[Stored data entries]
----

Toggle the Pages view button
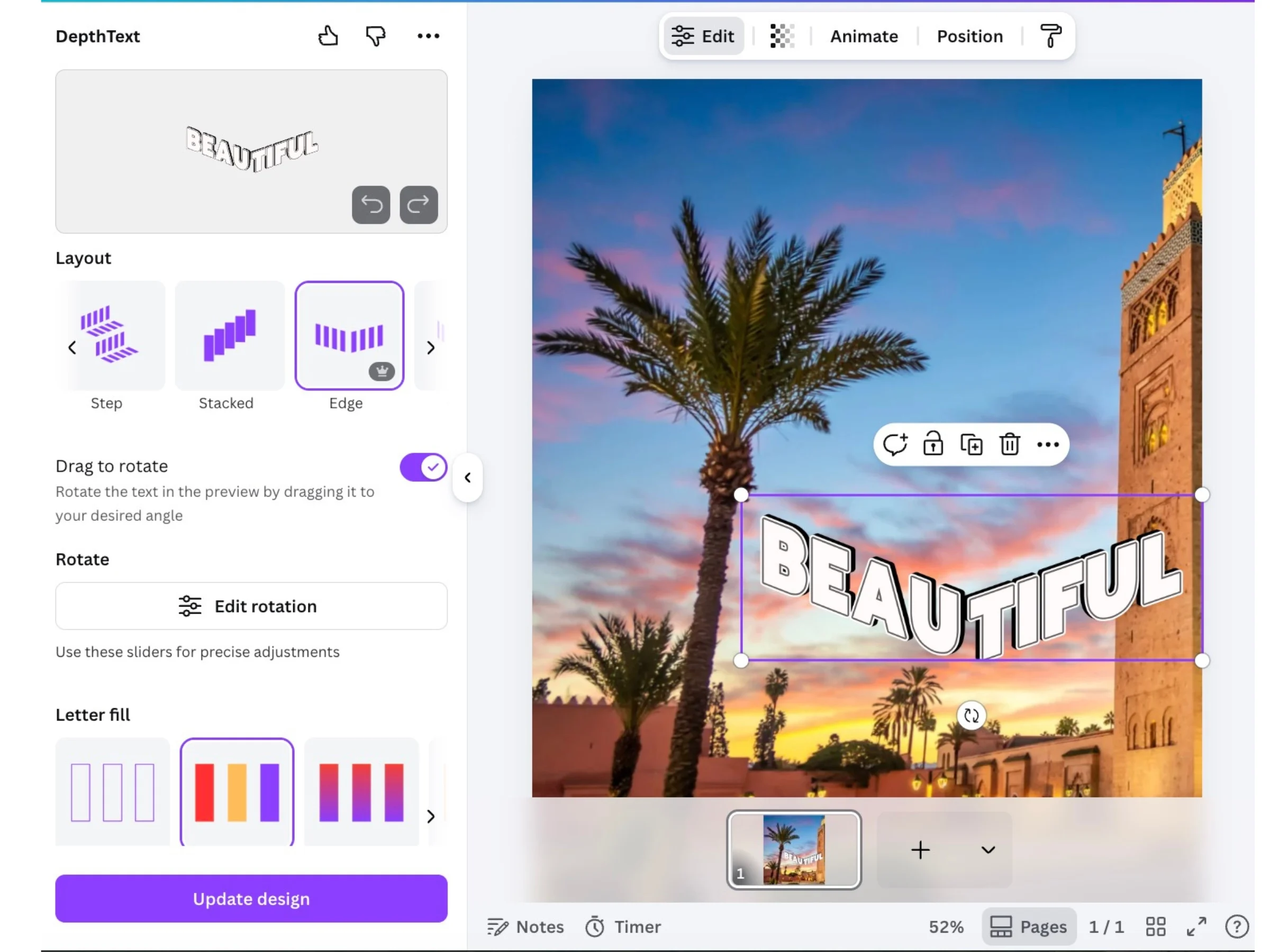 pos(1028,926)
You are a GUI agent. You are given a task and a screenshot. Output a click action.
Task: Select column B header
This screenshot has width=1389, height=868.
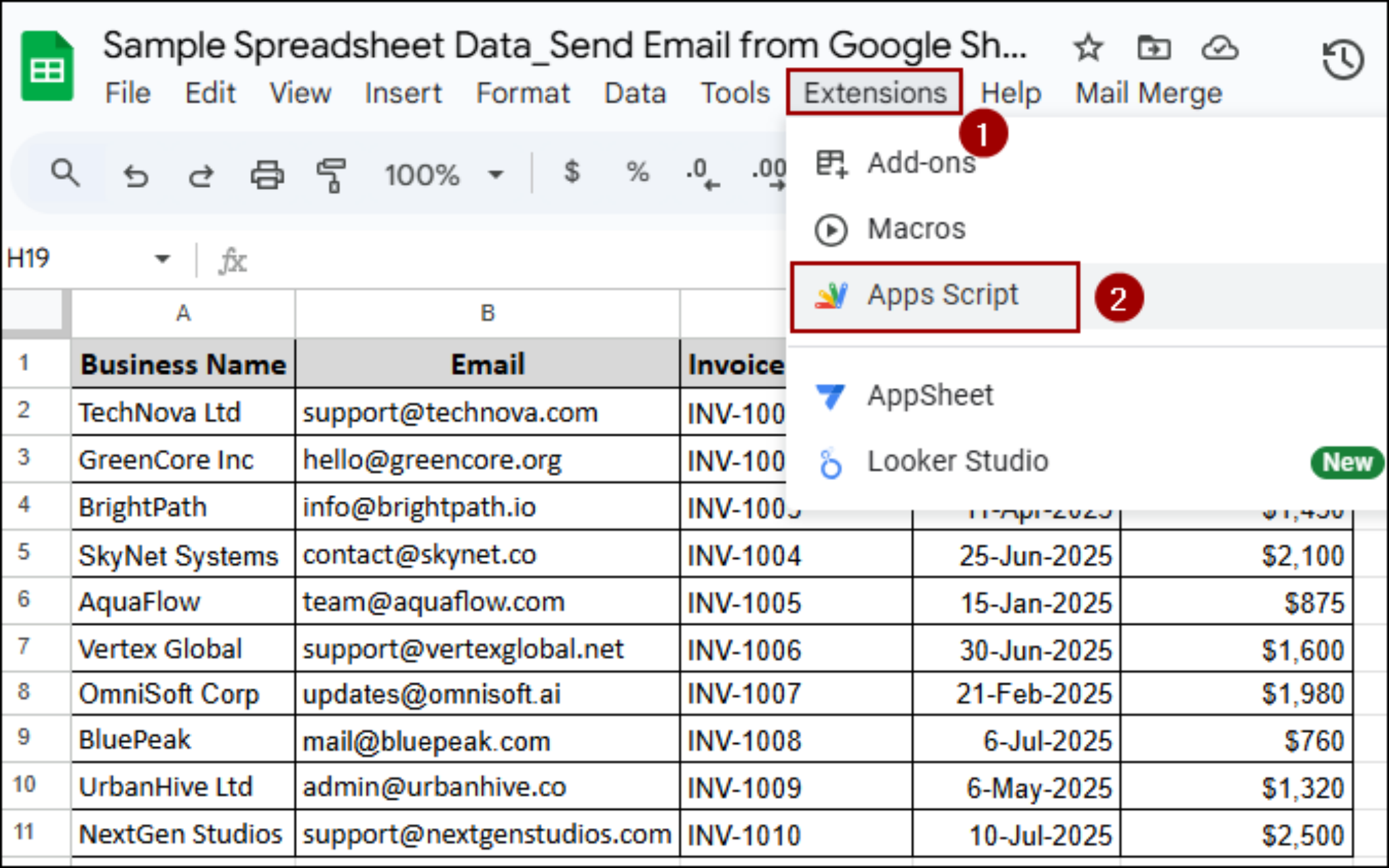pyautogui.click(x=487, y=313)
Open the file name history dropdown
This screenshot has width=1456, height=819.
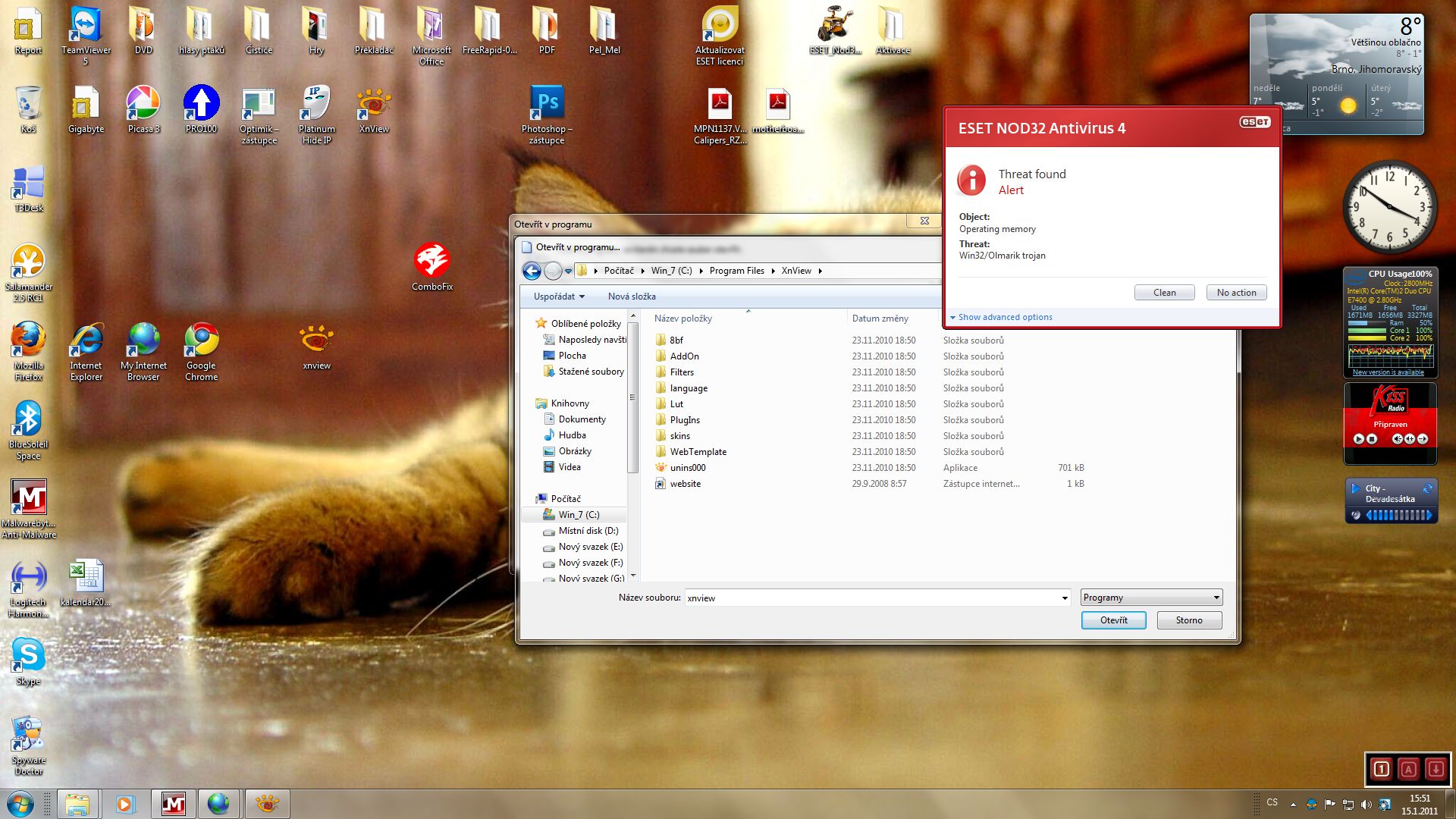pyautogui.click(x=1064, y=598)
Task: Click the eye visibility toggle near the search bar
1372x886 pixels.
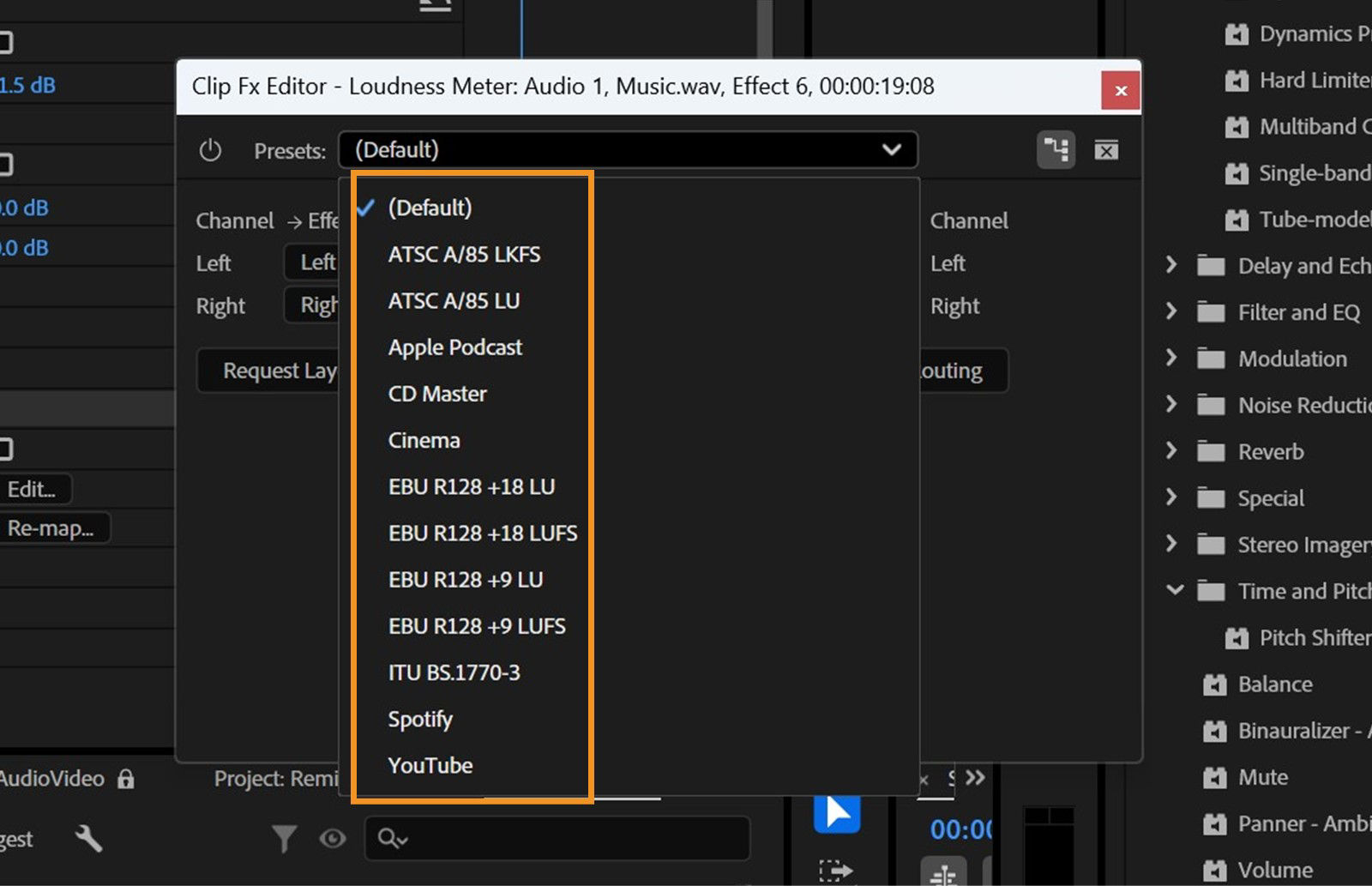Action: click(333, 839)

----

**What is needed**
Leave the pictures behind and repeat each entry exactly.

**Task response**
Toggle the Pages view button
 pos(1028,926)
You are a GUI agent. You are given a task and a screenshot. Output a click action.
Task: Select column B header
This screenshot has width=1389, height=868.
pyautogui.click(x=487, y=313)
Open the file name history dropdown
This screenshot has width=1456, height=819.
pyautogui.click(x=1064, y=598)
Task: Click the eye visibility toggle near the search bar
1372x886 pixels.
Action: click(333, 839)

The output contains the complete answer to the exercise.